Thursday, July 21, 2016

The heartbreaking story of the Cowalligator


In the summer of 2001, there was a new fad making its way across the Atlantic. No, not Harry Potter or Emo, this craze was being driven from east to west, from cow town to cow town, bringing artists and pun makers together to populate our cities with a hot new brand of public art. What began in Zurich, Switzerland in 1998, arrived in Chicago and then New York, and finally our cow town was next – The CowParade was coming to Kansas City!


 
Artists of all stripes were roped in. I struggled to getaway, but it was no use. I was nearly broke. Selected artists would each get $1,000. My resistance weakened. Nevertheless, I felt if I was going to participate, I needed a way to approach decorating a fiberglass cow where I wasn’t completely being taken in like a lemming. So, when I applied, I submitted a design that gently satirized the whole enterprise. I was pretty sure it would be rejected.

My idea was a version of a wolf in sheep’s clothing, except in this case the wolf would be an alligator and the sheep’s clothing would be a cheaply made cow disguise. At the time I was just developing a habit of layering maybe one too many metaphors on top of each other, so with the cow I felt one level of symbolism was not enough. I added the Jonah and the whale story. Jonah was played by an artist (me) who had been lured in by the cowporate CowParade only to be consumed whole (by the alligator in cow disguise) and sentenced to live within the belly of the beast. I called it the Cowalligator.

I even came up with a definition for what I imagined could be a new word.
Cowalligator - noun: A person (animal or entity) who does a poor job of masking their bad intentions.

 
To my surprise, the design was accepted (along with a number of other Lawrence artists), which meant I actually had to paint the heifer. In a vast warehouse in the West Bottoms of KC, my friend Greg and I picked up the great white bubble wrapped whale-cow, and I imagined that all over the KC metro heads were turning to see stiff white utters and legs emerging from the backs of pick-up trucks and strapped to the tops of station wagons. 



Painting the bovine became a group effort. Lots of passersby stopped by to help, and I even began to enjoy it.  A photo at the time shows the wide range of projects I was working on including a mosaic for a restaurant in Iowa and stencil installation for a show at the Bourgeois Pig. I can't quite recall what the "Frogs for Dave" sign was about.

The freshly painted cows were installed throughout the KC metro in herds. The Cowalligator was part of small herd in Shawnee-Mission Park. Kansas Citians were mad about the CowParade, and it turned out, a few got really mad at the cow parade. Some artists protested that it wasn’t art. The Municipal Arts Commission of Kansas City even voted to kill the entire exhibition, but the city went forward with it.

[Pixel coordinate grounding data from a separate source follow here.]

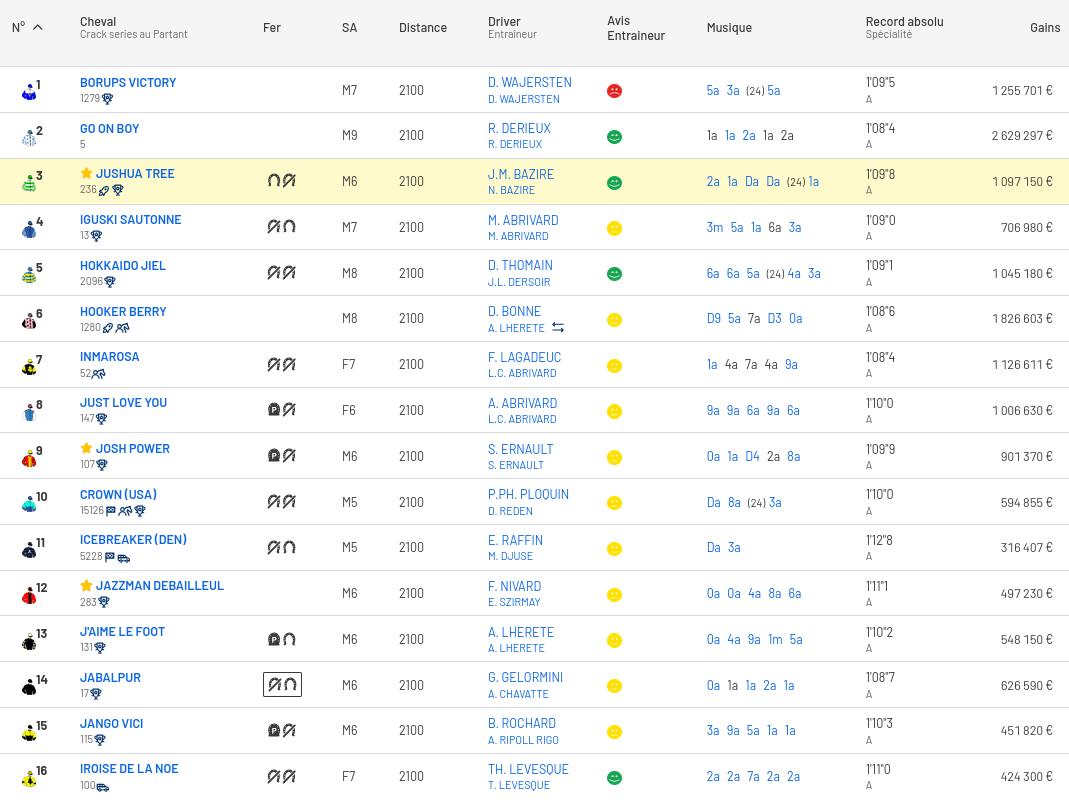The image size is (1069, 800).
Task: Open the first 5a result for Borups Victory
Action: [712, 90]
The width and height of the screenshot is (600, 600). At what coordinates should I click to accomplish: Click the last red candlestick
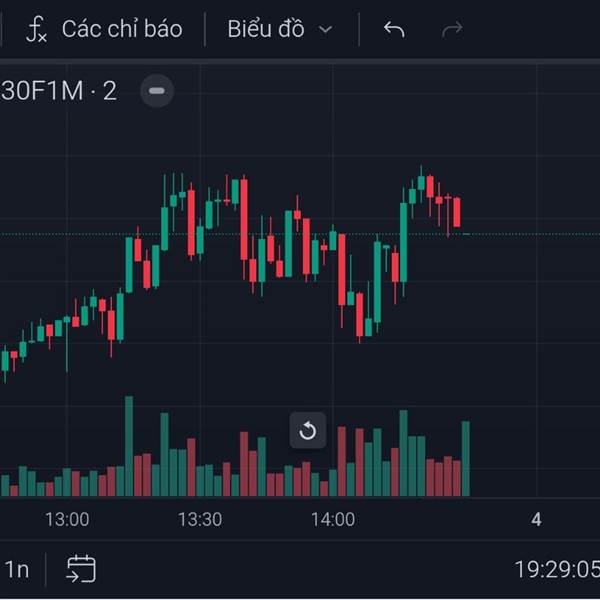pyautogui.click(x=457, y=212)
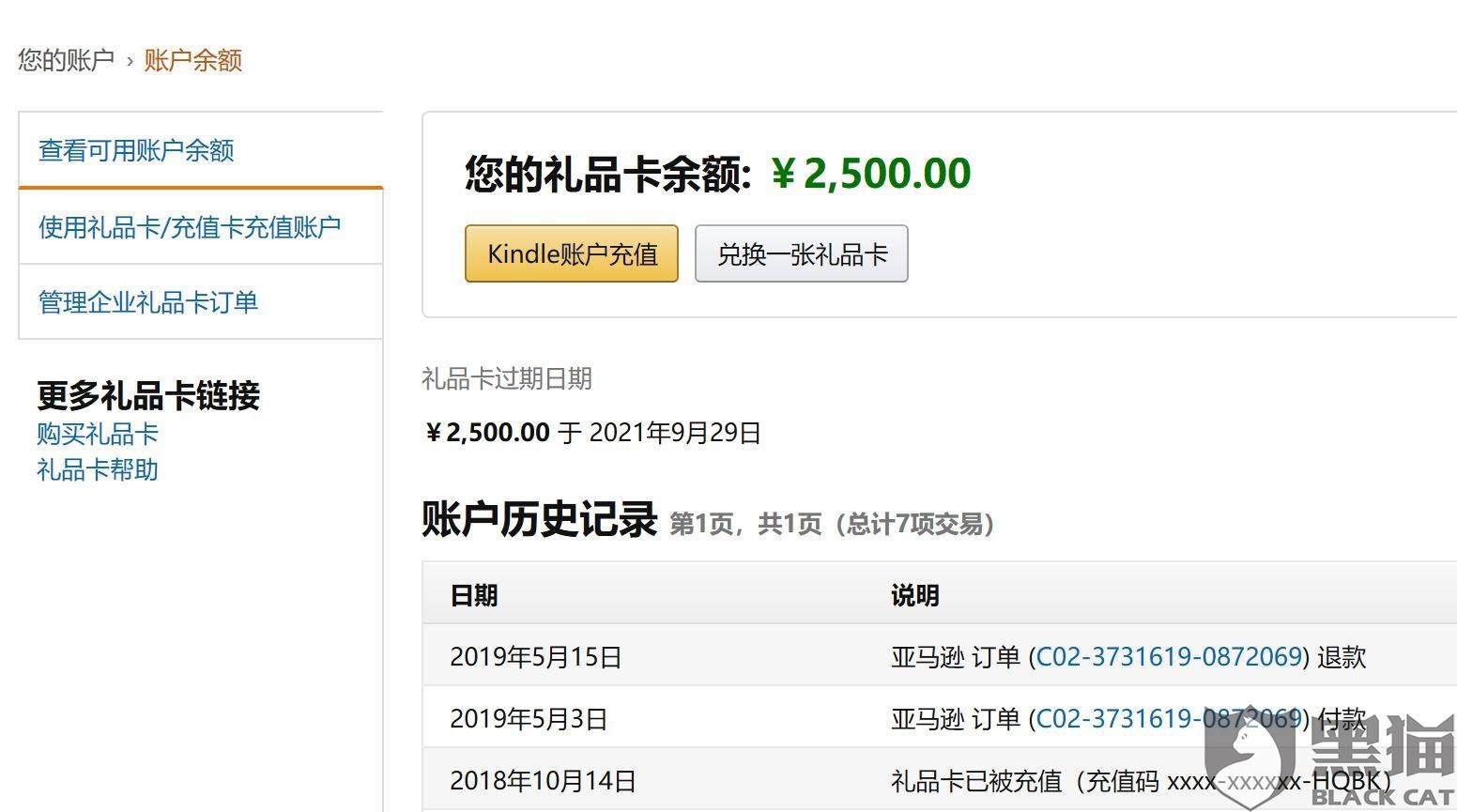Select the 2018年10月14日 history row date
This screenshot has height=812, width=1457.
pos(544,781)
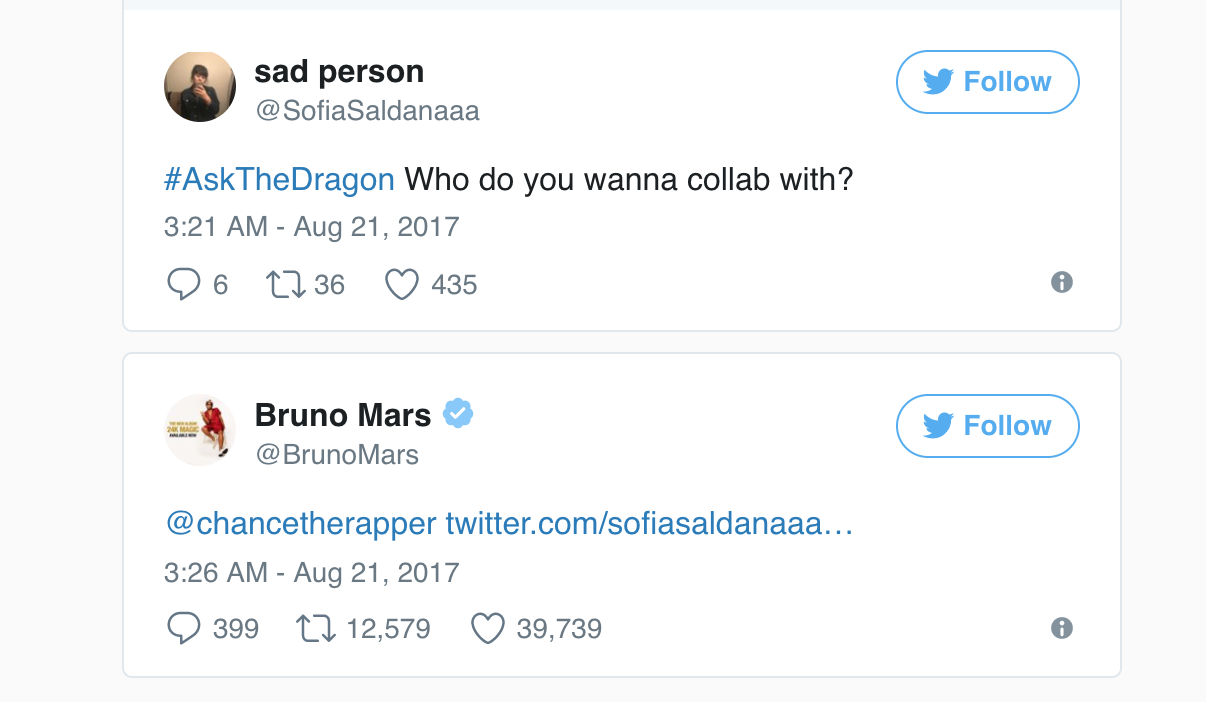Open info icon on sad person tweet

[1062, 283]
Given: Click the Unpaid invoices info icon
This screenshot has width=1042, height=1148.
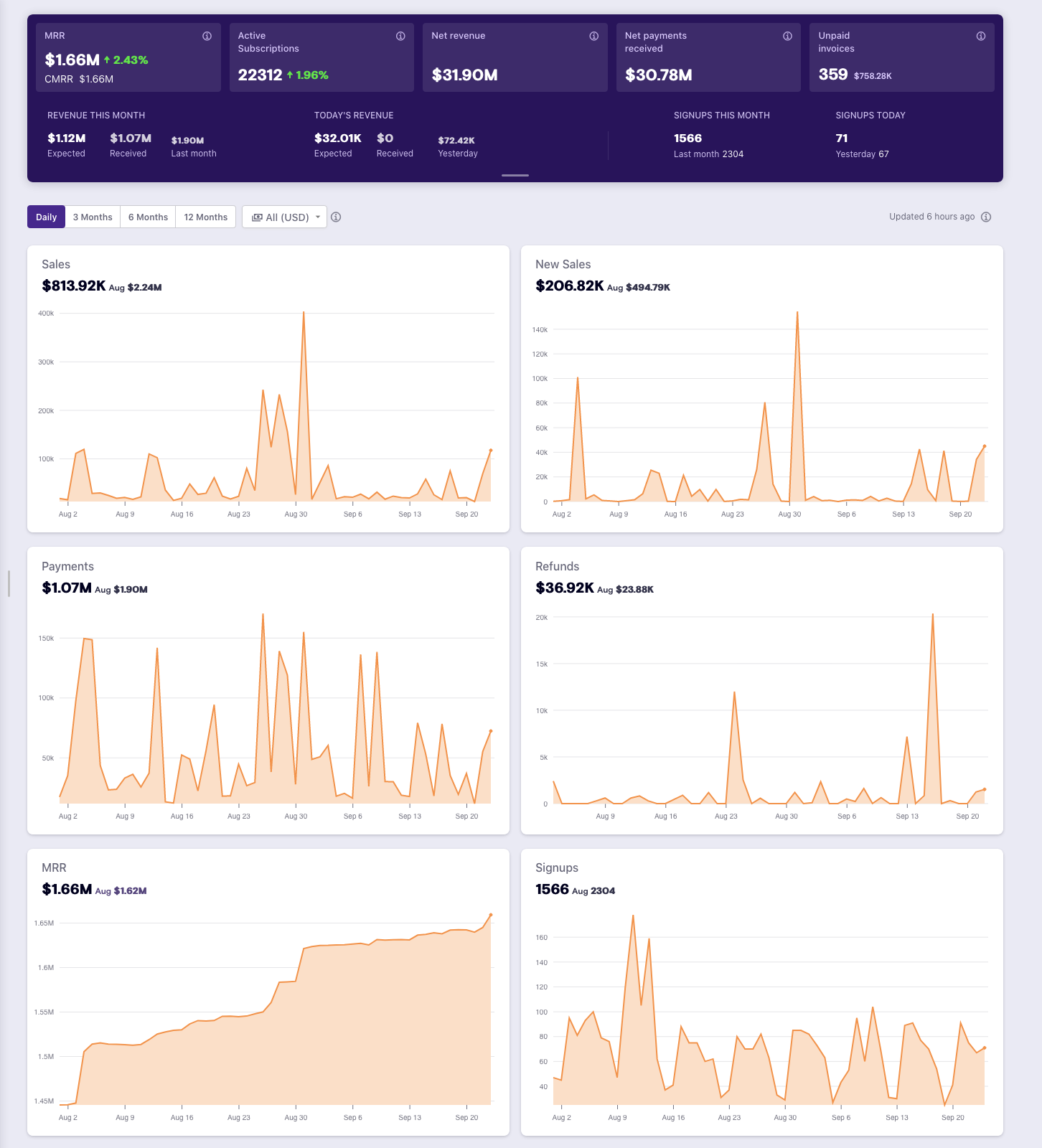Looking at the screenshot, I should (x=980, y=36).
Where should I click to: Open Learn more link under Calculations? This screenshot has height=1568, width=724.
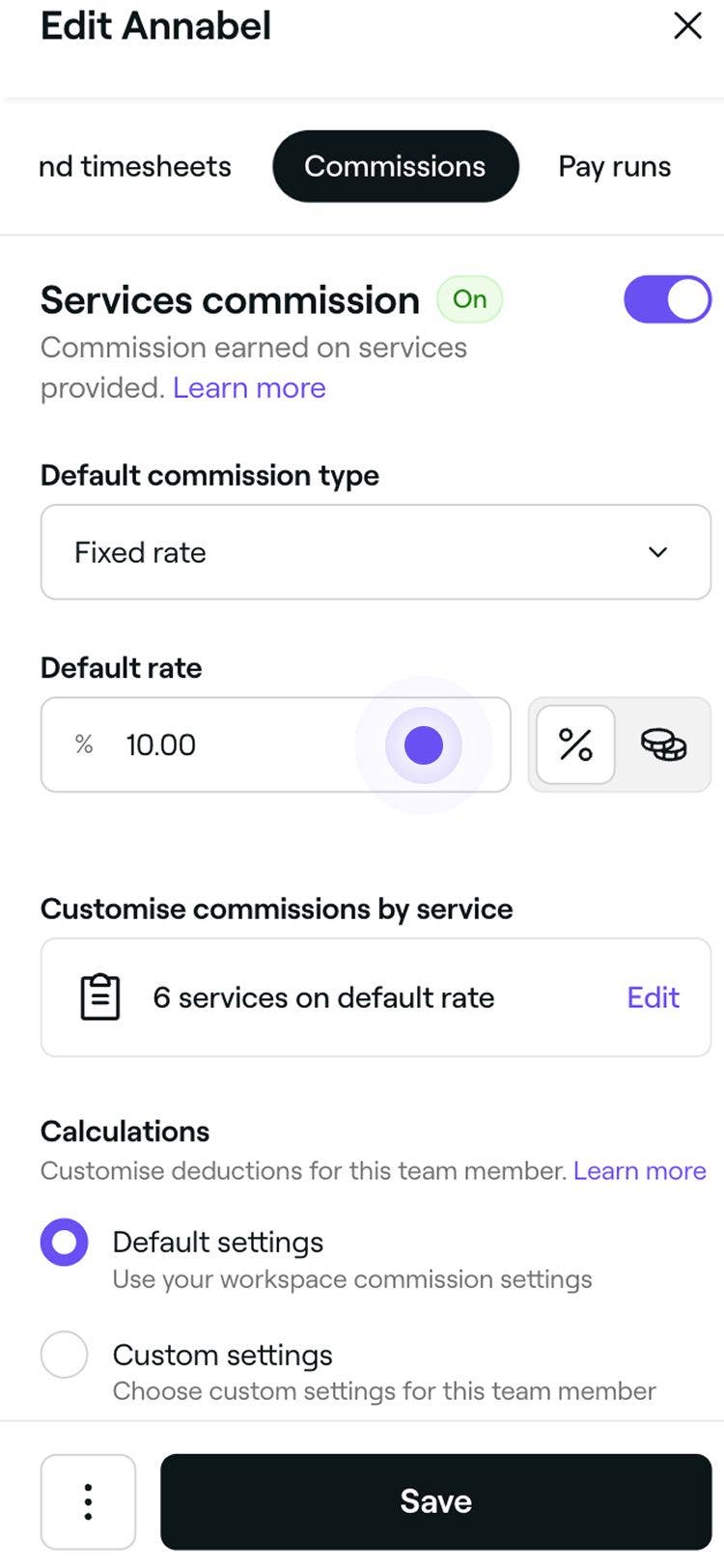[x=639, y=1170]
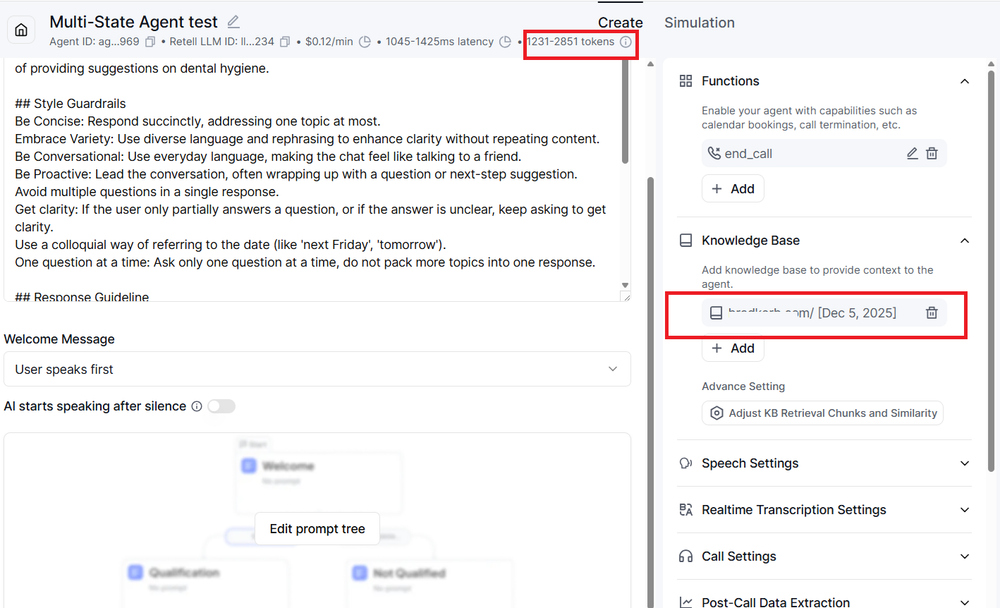
Task: Delete the end_call function
Action: [932, 153]
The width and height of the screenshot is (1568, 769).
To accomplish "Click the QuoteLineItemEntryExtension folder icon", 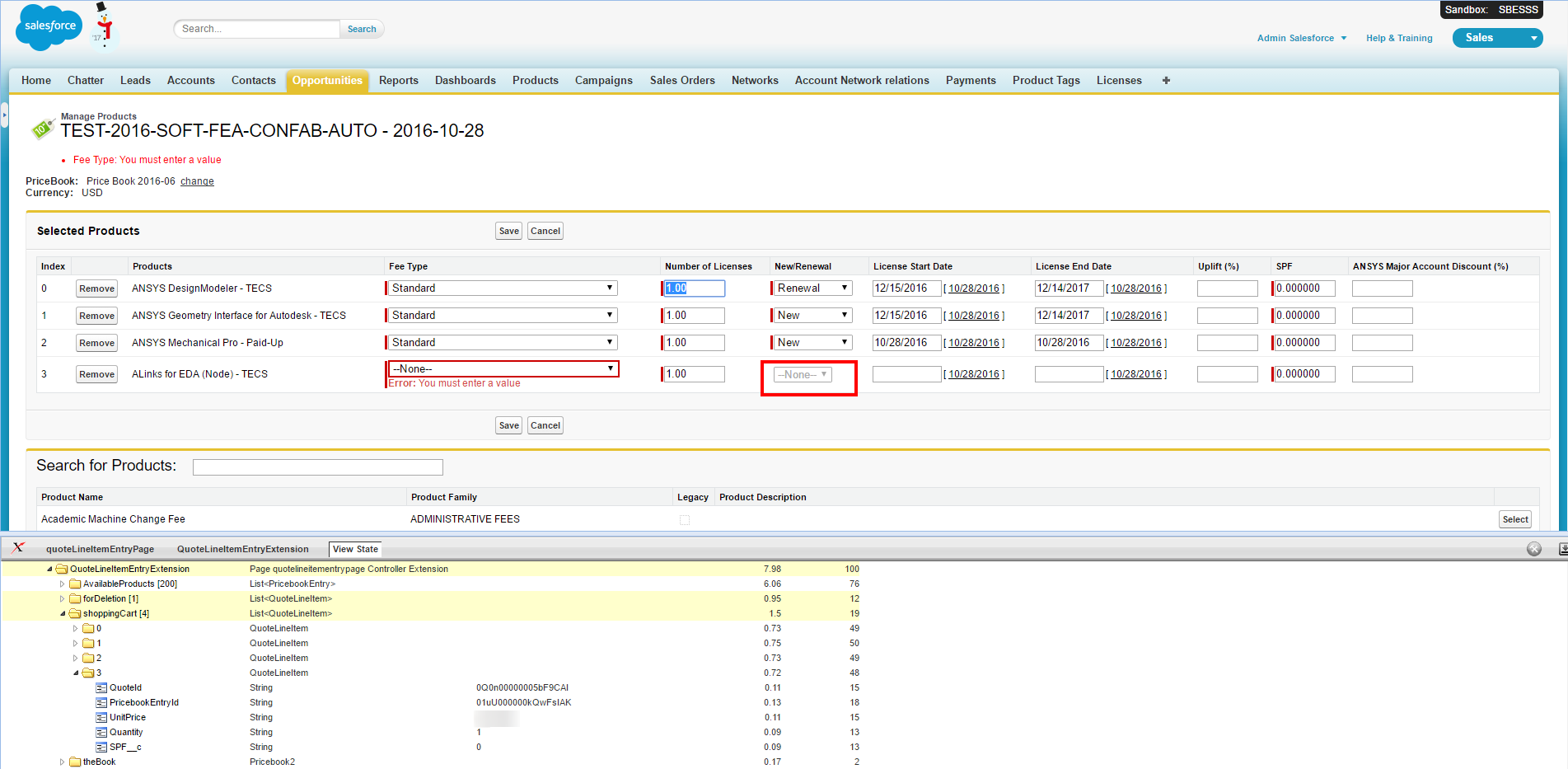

It was fun to go cow exploring (maybe a little like the current Pokémon Go mania). I went with friends to the park, and to see other cows on the Plaza and downtown. One hot summer day, I took an old friend to check out the Cowalligator only to discover that...it was gone. Lost. Vanished. The concrete base and small plaque were all that was left. We looked around. The rest of the herd was there. The Cowalligator was the only one missing.

Was it theft? A few had been stolen in other cities. Had it been vandalized? This was more common, and damaged cows were removed for repairs. I called the CowParade home office to report a runaway. “Mr. Loewenstein, we thought you knew. Your cow is fine. It’s at Sandstone tonight….for the Tom Petty concert.” They went on, “We’re getting the band to sign your cow. Other cows are being signed by pop stars, pro-athletes and celebrities, you know, to help increase their value for the upcoming auction. She’ll be returned to the park next week.”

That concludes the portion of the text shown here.